18 thoughts on “About me

  1. Given what you reported about in “Odd Lots: Americans Are Miserable, and It’s Swaying the Election” on April 25th, you might be interested in my new short book ConsterNation!~ The Economics Behind The Angst.

  2. Great blog. Your articles in Bloomberg Markets’ Forward Guidance keeps me up to date on things I don’t have time to ponder, yet have noted that I should be pondering. And thanks for your past contributions at FT.

  3. In your article in Bloomberg today you reference industrial production slippage disappearing ‘faster than an East Texas jackrabbit’. As an east Texan, I was certainly amused, What’s with the reference?

    1. Bah, meant West Texas in reference to the oil fields around Midland/Odessa. Greetings from a (semi) Texan, currently jet-lagged in Hong Kong.

  4. Tracy,
    I read your article about credit card applications. I can honestly say I have personally found a way to rid of 99% of applications in the mail. I made a rubber stamp that says: Due to potential security risks, Do Not Mail to this address again! Future Mailings may initiate court proceedings. Thank You
    I stamp this on the application and mail it back in their envelope at their expense.
    I never hear from the same company again. I receive catalogs constantly but the credit card applications have disappeared.

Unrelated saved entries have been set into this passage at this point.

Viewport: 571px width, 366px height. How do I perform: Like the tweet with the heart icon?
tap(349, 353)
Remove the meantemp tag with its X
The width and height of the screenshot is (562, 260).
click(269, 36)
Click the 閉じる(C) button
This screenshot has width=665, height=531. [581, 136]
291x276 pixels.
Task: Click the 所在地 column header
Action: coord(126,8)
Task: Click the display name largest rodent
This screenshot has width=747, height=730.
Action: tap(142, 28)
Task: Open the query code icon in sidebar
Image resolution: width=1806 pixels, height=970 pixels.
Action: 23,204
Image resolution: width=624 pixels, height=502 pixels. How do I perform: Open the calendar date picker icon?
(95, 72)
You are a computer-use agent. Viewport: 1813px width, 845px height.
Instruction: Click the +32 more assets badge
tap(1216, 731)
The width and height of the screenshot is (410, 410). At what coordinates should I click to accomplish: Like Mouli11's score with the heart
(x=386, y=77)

  5. Thank you for the five strange things piece on Bloomberg. Good imagination, excellent evidence. Want to nudge you into educating me further. Tidjane at Credit Suisse just pulled all his European primary dealer licenses, because the business doesn’t generate a return on capital, thin spreads, higher risk weighting on govies (e.g. Sweden). Will other banks (Deutsche, HSBC?) follow his lead? And do we eventually get a government bond liquidity strike?

  6. Poor oil companies. They have forward priced oil and are paying spot price to royalty owners which usually will be from 1/4 to 1/5. There are no lease terms ever offered this good. The money they are making may not be as great as it once was but for the time being they probably making a lot more than when oil was $100 a bbl.
    Stephen

    1. Hi Stephen- can you help me understand your point? If the market is in contango, won’t the oil companies be losing money paying oil producers on the spot market? Or are you saying that they had a futures contact locked in that is higher that the spot market?

  7. Hey Tracy,

    Your fan from Turkmenistan here; just watched you talking about Moral Hazard in issuance of bonds in China and its rate of increase. In a socialistic country, especially with a centuries of experience like that of China, it is not state policy to talk publicly about shortcomings, crimes or other panic inducing events. Everything a state does is the absolute point of reference and is not a subject to discussion.

  8. Greetings Tracy! You certainly bring spark to BLMBG Surveillance.

    I wanted to know if you have read The Silo Effect by Gillian Tett and if so what your thoughts are.
    All the best on your (new) venture.
    Charlie

  9. I was sorry to learn you are no longer writing for FTAV. I guess that amounts to a promotion for you? Anyways, congratulations, but readers will miss you at FTAV. How about a weekly cameo/guest post? Or would that amount to violating the division between Church & State at the FT?